Егор почувствовал, что задыхается. Ну, добрались. Узнали. Только как?
— Молчишь, голубчик?
— Я… припоминаю.
— Припоминай, я не спешу.
Егор закрыл глаза… Июнь. Прихожая… И военфельдшер Рукин — пьяный, как всегда.
— Старуха! — рыкнул он. — Где чай? Чай, говорю!
Старуха не отозвалась. Тогда Рукин, шатаясь, подошел к двери у лестницы, толкнул — дверь отошла…

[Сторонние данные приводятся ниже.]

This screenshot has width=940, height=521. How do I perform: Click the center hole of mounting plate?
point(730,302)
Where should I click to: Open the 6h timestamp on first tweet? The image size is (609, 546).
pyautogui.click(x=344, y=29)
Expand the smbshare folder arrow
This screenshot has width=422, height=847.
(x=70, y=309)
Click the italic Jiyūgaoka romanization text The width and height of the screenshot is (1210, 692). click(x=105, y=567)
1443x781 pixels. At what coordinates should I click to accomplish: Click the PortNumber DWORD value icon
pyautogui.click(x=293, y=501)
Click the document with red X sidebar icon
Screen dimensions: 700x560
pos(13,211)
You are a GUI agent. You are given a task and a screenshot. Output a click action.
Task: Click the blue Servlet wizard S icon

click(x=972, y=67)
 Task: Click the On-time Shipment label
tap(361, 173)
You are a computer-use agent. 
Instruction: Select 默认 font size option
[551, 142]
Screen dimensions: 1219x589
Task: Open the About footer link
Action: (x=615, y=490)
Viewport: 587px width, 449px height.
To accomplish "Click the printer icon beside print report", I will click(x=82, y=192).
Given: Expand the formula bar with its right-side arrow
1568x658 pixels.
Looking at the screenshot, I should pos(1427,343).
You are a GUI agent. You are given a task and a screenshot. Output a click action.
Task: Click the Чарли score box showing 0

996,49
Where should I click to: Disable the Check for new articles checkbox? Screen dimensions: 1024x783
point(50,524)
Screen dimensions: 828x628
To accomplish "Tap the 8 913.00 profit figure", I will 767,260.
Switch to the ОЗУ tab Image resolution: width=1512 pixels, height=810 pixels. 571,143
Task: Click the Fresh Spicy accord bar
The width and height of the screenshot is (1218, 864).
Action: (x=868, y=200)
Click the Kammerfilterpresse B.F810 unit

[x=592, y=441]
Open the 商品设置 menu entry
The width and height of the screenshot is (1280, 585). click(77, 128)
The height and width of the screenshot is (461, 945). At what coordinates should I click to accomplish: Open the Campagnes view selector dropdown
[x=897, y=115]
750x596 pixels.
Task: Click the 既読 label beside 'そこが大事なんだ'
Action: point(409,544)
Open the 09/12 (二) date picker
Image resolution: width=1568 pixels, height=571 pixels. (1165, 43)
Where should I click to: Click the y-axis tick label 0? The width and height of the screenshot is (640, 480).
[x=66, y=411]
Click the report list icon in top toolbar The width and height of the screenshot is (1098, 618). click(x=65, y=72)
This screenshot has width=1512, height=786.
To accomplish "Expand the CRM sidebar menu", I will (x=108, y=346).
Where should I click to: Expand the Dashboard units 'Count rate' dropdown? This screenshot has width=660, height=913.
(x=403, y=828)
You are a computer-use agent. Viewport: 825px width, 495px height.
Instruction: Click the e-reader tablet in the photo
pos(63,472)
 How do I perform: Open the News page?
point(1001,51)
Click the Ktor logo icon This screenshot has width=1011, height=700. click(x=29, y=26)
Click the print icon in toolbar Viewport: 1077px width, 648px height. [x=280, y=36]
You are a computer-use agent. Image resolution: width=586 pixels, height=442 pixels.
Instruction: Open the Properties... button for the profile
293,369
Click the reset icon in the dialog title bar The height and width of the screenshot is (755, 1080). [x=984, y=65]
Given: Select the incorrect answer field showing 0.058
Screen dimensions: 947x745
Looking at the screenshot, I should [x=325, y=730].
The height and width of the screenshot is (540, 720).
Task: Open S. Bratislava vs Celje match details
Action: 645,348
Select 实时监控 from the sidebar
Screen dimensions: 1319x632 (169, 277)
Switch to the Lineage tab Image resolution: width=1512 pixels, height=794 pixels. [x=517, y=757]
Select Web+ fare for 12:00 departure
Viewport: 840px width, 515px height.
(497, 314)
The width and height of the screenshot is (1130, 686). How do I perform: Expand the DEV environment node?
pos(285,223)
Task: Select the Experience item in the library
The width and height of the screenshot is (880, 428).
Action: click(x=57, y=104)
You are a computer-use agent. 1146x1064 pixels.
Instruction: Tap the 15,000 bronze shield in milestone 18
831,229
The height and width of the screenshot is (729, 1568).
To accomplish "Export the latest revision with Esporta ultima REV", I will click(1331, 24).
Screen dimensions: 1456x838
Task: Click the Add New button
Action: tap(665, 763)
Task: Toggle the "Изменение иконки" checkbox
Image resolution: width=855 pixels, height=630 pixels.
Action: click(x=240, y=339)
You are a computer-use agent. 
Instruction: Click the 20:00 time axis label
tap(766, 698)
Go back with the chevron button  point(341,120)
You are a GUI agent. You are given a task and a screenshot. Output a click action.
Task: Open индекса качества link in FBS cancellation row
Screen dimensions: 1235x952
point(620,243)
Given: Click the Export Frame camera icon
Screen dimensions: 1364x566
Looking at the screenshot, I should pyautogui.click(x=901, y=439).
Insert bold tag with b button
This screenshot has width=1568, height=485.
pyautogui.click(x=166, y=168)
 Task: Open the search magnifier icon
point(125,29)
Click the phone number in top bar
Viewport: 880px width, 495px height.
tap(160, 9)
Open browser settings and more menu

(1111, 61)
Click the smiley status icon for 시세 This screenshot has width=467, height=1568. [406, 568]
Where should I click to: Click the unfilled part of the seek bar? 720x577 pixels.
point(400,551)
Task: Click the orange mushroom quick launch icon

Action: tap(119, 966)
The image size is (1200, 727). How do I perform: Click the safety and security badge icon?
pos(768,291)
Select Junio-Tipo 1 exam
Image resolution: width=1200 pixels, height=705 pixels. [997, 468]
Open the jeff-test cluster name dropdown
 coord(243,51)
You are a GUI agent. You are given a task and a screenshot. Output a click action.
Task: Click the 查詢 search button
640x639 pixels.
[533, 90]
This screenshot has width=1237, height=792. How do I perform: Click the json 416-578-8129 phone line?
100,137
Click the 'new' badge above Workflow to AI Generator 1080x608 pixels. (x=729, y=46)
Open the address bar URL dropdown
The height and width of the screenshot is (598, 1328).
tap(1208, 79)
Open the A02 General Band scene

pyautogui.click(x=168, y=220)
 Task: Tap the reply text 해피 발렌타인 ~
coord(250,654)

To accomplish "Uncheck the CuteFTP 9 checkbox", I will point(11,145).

И они увидели, как старуха, стоя на коленях у буфета, шептала что—то и крестилась. Верхняя дверца буфета была распахнута, и на ее внутренней стороне поблескивал маленький, меньше ладони, образок.
— Т… ты что это?! С ума сошла? — не понял пьяный Рукин. — Что ты делаешь?
Егор метнулся к Рукину, схватил его за плечи, оттащил и стал, сбиваясь, торопливо уговаривать:
— Иван! Да брось ты этот чай! Давай поднимемся ко мне, возьмем по сороковке. Ну!
Рукин обмяк и согласился. Наутро, как тогда думал Егор, Рукин все позабыл. И так оно как будто бы и было. Ну а старуха…
На третий день после того, глядя в окно, сказала тихо:
— Не донес. А почему?
Егор пожал плечами, не ответил. Поднялся к себе в комнату, лег и, закрыв глаза, увидел маменьку — красивая она была, голубоглазая… и крестик на груди. А больше он о ней ничего и не помнил. А про отца… Отец погиб, когда Егор еще и не родился: отец ушел подъесаулом в зимний поиск и, как потом было отмечено в реляции, «остался сзади». Тогда «остались» восемь тысяч. А сколько их всего «осталось» с Той Поры?
— Ну как, голубчик, все припомнил? — насмешливо спросил Терентьич.
— Так вы, — глухо сказал Егор, — я думаю, и сами…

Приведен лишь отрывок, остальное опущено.